(Dataset excerpts)
------------------------------
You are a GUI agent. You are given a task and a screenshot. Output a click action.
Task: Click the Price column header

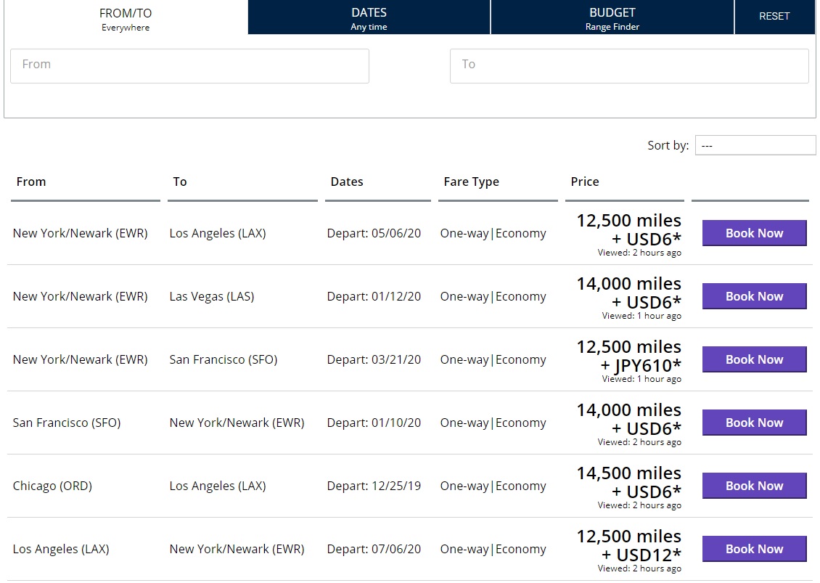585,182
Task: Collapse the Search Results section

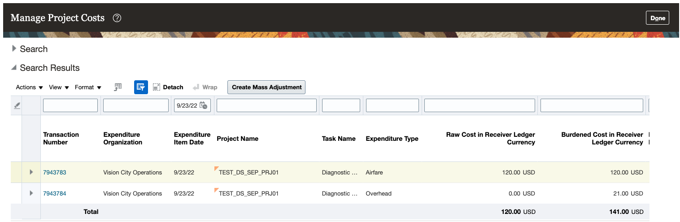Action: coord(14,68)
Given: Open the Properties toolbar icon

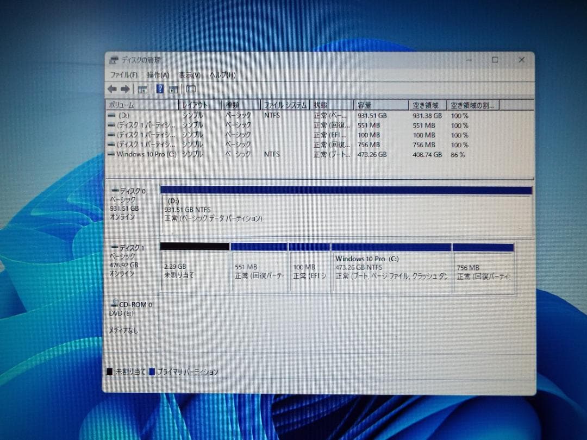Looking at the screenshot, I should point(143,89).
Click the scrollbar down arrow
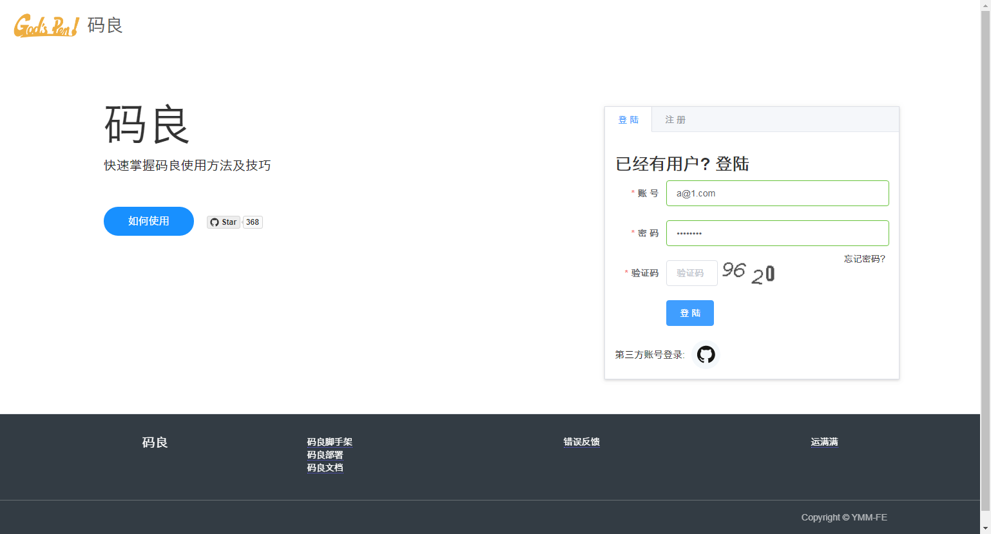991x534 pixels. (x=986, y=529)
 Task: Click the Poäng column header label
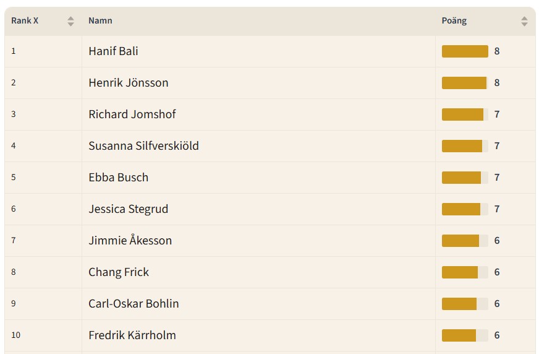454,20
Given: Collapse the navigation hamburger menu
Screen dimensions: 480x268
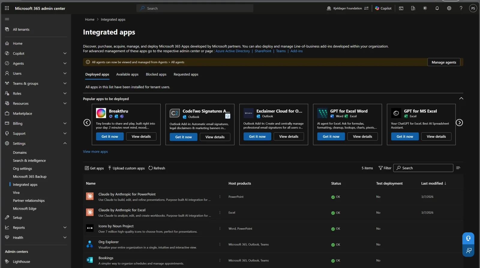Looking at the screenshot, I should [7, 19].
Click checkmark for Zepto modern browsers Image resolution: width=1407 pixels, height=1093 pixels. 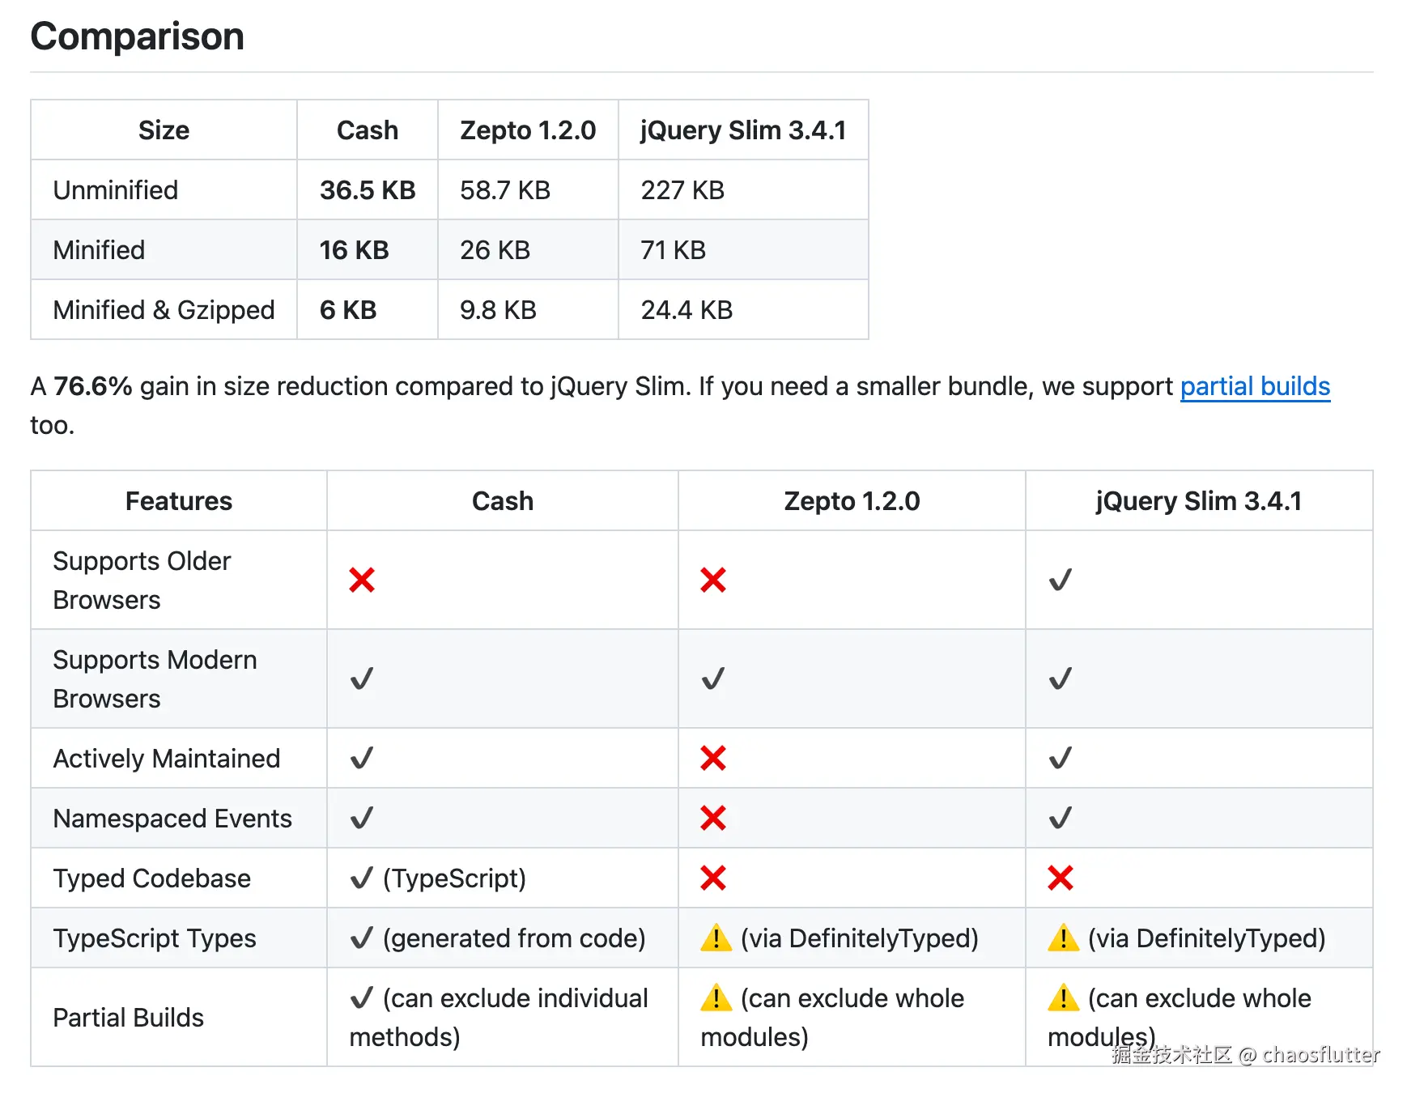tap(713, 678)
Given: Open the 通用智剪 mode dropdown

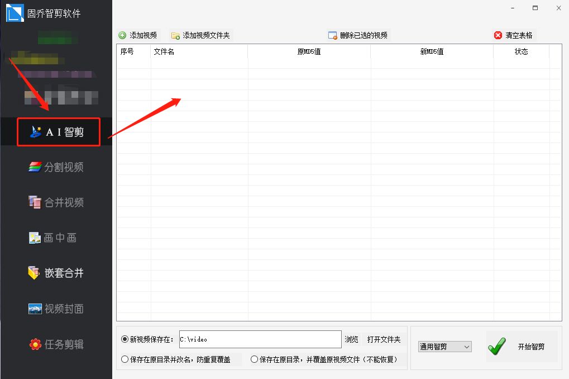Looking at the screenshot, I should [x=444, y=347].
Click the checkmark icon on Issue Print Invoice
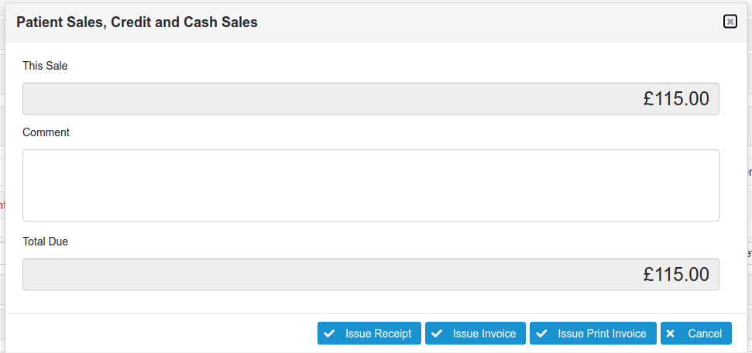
------------------------------
* About this task *
Only the lines from the one containing "Given: Open the 通用智剪 mode dropdown" through the last line of the data belong in the copy, both included and reproduced exactly. Pictures do not.

* Response area *
Given: Open the 通用智剪 mode dropdown

Looking at the screenshot, I should [x=444, y=347].
Click the checkmark icon on Issue Print Invoice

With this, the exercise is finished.